=== Begin Enclosure ===

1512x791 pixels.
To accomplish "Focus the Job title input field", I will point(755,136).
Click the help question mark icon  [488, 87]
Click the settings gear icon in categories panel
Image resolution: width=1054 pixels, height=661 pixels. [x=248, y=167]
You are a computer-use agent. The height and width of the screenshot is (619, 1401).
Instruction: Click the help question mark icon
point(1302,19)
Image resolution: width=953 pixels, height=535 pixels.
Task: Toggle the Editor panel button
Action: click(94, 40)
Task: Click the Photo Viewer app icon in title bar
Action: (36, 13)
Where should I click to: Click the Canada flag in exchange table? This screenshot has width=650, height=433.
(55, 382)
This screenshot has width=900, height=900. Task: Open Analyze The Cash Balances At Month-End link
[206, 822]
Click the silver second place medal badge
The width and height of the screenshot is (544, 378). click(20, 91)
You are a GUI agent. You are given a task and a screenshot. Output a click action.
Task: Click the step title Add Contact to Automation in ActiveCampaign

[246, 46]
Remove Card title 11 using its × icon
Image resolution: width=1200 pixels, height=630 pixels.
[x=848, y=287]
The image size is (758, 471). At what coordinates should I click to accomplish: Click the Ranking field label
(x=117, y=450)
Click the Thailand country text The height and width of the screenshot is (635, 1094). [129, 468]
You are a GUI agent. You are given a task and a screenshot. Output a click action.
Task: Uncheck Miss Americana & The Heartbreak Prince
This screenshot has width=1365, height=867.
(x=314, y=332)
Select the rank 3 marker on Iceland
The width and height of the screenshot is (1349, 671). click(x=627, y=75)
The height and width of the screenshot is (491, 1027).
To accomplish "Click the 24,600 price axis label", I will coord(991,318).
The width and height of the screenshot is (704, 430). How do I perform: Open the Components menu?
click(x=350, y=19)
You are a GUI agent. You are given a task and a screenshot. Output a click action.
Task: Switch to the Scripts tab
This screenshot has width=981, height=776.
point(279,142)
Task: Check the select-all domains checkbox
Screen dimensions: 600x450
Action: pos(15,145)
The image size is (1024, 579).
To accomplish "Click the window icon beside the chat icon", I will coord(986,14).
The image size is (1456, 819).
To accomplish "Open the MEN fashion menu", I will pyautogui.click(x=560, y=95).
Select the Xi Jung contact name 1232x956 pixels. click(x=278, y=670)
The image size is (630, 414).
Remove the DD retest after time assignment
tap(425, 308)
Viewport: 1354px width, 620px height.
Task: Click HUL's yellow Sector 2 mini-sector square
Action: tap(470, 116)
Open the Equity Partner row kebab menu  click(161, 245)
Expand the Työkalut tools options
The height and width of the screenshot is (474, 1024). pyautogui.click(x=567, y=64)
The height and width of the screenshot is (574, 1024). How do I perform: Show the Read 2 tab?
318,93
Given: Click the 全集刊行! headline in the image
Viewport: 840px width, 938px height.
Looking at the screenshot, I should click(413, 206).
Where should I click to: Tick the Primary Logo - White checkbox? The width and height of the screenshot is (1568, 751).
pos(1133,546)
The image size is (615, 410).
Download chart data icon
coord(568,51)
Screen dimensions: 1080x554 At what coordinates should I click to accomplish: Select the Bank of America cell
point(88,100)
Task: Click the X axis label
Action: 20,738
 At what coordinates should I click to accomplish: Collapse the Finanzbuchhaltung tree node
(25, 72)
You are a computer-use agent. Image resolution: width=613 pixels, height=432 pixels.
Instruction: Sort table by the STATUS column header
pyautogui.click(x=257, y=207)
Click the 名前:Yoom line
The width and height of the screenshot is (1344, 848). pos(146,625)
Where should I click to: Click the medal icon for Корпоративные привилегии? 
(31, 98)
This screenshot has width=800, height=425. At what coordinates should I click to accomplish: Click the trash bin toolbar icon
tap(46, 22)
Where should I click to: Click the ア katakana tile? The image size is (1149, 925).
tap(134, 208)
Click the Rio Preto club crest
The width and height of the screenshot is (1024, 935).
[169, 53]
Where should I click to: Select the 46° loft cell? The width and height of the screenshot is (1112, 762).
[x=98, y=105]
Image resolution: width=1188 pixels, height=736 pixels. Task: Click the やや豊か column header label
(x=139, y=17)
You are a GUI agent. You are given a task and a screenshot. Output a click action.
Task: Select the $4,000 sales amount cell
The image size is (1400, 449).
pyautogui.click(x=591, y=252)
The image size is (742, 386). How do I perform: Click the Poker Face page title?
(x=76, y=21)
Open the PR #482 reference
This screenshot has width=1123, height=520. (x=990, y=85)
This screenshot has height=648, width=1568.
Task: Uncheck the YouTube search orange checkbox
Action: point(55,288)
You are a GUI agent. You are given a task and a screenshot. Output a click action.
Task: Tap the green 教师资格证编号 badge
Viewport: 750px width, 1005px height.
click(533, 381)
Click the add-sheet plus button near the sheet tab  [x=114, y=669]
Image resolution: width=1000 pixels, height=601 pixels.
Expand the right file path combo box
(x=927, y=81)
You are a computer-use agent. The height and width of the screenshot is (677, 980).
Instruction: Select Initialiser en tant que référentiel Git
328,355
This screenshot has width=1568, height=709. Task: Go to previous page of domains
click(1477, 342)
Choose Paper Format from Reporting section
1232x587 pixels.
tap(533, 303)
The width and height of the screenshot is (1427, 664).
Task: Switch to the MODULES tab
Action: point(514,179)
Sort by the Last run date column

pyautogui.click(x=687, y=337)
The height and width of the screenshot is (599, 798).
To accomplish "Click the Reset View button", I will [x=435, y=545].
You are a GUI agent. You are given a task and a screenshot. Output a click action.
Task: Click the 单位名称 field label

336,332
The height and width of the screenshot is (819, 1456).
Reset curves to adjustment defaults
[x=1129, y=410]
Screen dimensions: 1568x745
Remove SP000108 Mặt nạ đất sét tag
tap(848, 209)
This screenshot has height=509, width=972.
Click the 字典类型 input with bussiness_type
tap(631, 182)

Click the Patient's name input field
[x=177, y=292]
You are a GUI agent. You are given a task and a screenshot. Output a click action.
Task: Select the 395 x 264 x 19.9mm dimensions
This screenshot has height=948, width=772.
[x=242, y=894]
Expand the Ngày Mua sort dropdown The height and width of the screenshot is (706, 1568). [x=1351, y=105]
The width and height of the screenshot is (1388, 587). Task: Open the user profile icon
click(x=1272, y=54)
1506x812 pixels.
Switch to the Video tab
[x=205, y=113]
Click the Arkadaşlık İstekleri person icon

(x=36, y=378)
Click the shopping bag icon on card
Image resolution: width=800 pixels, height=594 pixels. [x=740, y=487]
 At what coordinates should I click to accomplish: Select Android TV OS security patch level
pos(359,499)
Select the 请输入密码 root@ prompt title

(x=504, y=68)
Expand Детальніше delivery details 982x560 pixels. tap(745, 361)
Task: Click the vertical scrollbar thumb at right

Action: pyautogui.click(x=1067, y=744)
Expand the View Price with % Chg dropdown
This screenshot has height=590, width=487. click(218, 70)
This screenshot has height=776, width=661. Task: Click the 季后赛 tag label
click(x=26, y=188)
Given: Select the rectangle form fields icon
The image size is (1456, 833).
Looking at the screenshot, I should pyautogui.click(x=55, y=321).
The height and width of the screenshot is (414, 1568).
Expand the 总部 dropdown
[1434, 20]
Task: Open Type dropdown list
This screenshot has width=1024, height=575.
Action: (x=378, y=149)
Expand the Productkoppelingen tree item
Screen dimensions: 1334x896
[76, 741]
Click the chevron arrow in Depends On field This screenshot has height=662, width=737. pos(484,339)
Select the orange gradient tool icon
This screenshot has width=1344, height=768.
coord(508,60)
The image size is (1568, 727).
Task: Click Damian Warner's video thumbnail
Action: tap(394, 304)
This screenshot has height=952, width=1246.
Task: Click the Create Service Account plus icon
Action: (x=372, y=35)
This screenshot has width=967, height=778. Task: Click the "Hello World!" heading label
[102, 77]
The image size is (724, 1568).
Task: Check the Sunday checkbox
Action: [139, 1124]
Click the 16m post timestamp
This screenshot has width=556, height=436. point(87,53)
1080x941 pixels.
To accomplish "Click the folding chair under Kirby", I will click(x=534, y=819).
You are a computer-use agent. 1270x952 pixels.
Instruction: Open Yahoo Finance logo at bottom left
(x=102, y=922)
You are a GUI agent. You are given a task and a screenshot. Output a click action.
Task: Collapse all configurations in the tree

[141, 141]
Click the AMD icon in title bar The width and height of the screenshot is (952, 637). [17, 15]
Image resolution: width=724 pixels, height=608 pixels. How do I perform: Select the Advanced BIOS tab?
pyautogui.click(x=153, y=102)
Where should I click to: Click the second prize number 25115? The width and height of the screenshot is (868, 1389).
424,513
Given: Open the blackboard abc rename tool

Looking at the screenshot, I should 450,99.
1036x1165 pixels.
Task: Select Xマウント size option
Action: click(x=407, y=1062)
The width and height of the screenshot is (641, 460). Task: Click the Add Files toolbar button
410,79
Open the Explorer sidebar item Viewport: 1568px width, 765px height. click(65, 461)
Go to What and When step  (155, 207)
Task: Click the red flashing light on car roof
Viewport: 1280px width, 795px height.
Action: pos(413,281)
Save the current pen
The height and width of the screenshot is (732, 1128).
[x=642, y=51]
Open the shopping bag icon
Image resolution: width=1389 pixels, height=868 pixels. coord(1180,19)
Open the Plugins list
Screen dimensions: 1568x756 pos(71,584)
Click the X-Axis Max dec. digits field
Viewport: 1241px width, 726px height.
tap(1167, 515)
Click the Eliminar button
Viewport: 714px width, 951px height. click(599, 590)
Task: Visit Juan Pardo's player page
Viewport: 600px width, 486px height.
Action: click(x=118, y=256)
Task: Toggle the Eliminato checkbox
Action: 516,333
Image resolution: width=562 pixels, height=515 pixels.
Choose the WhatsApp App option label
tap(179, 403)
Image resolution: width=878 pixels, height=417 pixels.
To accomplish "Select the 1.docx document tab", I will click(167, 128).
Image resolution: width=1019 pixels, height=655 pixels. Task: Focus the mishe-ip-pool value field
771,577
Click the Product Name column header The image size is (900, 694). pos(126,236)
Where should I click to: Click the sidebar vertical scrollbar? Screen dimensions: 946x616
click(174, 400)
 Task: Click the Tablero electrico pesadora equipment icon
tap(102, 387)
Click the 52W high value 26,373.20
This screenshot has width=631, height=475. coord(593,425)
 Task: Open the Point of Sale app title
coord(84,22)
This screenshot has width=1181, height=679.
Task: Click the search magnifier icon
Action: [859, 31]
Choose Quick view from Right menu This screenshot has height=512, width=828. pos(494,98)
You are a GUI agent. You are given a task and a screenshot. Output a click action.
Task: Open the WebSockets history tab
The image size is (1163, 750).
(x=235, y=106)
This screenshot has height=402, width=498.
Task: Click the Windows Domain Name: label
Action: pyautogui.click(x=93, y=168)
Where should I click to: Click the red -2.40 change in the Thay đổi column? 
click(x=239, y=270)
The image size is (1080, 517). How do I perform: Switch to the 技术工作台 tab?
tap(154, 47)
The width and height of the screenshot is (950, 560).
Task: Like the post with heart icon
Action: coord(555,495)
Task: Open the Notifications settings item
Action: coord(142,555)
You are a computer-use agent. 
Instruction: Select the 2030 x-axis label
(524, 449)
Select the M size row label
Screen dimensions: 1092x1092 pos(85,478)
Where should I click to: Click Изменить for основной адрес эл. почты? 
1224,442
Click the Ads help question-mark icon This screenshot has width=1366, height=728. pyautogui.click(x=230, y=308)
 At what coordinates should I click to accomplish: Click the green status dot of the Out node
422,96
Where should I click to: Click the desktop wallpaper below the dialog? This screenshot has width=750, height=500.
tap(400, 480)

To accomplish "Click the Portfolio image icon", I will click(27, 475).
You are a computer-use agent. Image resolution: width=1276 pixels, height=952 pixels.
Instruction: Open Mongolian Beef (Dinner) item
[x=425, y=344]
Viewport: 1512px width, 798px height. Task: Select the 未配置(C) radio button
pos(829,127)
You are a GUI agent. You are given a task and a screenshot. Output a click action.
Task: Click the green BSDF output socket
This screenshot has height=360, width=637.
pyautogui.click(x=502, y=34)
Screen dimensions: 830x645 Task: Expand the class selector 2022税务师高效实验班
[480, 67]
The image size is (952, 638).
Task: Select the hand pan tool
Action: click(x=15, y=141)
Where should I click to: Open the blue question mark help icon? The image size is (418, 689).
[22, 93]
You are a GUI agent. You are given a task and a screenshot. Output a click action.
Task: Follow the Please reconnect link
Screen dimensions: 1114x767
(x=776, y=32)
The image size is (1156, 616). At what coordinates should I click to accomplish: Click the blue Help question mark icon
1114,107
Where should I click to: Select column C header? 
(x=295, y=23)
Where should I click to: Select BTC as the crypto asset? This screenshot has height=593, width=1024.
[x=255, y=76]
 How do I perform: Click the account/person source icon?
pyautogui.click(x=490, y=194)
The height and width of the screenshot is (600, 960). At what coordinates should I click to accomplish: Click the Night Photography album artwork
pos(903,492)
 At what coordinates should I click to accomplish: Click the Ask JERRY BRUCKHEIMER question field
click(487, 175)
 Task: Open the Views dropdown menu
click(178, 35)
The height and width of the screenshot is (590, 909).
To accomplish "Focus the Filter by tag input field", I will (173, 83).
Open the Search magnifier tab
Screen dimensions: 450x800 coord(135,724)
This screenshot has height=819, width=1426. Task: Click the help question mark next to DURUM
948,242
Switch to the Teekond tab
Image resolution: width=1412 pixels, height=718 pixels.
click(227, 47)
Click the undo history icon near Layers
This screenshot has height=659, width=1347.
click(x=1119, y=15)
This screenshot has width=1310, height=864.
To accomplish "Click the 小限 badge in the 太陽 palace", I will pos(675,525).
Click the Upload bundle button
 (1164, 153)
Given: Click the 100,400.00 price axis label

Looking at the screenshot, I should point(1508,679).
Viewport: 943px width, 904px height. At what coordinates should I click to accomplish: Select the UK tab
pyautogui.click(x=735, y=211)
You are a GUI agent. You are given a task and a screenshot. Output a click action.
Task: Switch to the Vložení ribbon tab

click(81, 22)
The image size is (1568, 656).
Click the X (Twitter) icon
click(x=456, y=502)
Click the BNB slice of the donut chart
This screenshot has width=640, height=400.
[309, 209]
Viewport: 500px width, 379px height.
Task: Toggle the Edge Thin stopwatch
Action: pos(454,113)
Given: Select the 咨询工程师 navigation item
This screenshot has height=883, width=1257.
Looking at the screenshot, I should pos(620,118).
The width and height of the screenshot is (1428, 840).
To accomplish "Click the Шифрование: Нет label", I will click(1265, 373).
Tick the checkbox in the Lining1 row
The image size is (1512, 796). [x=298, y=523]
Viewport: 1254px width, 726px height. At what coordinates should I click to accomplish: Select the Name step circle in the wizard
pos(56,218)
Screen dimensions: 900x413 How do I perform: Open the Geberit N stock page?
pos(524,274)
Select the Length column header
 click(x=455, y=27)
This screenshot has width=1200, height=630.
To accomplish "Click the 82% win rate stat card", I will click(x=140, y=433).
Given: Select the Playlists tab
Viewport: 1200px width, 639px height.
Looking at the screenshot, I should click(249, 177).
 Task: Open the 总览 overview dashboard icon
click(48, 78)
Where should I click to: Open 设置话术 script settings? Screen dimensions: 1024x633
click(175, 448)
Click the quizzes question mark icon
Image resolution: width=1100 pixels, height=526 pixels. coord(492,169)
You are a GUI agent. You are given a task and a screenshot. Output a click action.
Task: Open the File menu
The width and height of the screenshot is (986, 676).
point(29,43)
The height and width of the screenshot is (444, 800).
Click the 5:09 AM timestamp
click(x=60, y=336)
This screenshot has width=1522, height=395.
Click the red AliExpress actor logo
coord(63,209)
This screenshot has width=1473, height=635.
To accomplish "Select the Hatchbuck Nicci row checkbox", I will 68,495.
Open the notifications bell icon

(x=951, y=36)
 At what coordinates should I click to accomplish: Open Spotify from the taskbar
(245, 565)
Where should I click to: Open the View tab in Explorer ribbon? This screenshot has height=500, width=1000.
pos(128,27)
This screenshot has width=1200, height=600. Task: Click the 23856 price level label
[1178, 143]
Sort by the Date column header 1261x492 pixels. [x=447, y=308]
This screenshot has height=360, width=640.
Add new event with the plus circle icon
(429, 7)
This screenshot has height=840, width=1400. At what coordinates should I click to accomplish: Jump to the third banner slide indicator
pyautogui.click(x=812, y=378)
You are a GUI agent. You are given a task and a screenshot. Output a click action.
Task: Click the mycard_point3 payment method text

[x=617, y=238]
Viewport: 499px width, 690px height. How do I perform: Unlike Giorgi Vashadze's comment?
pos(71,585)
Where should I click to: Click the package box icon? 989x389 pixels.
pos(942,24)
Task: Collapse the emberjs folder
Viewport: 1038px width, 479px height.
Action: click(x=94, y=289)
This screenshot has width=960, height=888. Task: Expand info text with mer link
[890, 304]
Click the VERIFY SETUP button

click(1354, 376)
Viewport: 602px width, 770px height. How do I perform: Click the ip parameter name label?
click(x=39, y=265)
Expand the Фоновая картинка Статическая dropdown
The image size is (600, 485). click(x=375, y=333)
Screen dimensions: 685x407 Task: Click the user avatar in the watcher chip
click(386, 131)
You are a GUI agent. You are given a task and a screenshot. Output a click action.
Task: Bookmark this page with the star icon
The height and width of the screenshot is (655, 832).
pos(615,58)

=== End Enclosure ===

[Task description] Write out exactly the lines above from the line with "Select the orange gradient tool icon" through the line with "1080x941 pixels.", both of them included, and leave out all other lines.

[Answer to the problem]
Select the orange gradient tool icon
This screenshot has width=1344, height=768.
coord(508,60)
The image size is (1568, 727).
Task: Click Damian Warner's video thumbnail
Action: tap(394, 304)
This screenshot has height=952, width=1246.
Task: Click the Create Service Account plus icon
Action: (x=372, y=35)
This screenshot has width=967, height=778. Task: Click the "Hello World!" heading label
[102, 77]
The image size is (724, 1568).
Task: Check the Sunday checkbox
Action: [139, 1124]
Click the 16m post timestamp
This screenshot has width=556, height=436. point(87,53)
1080x941 pixels.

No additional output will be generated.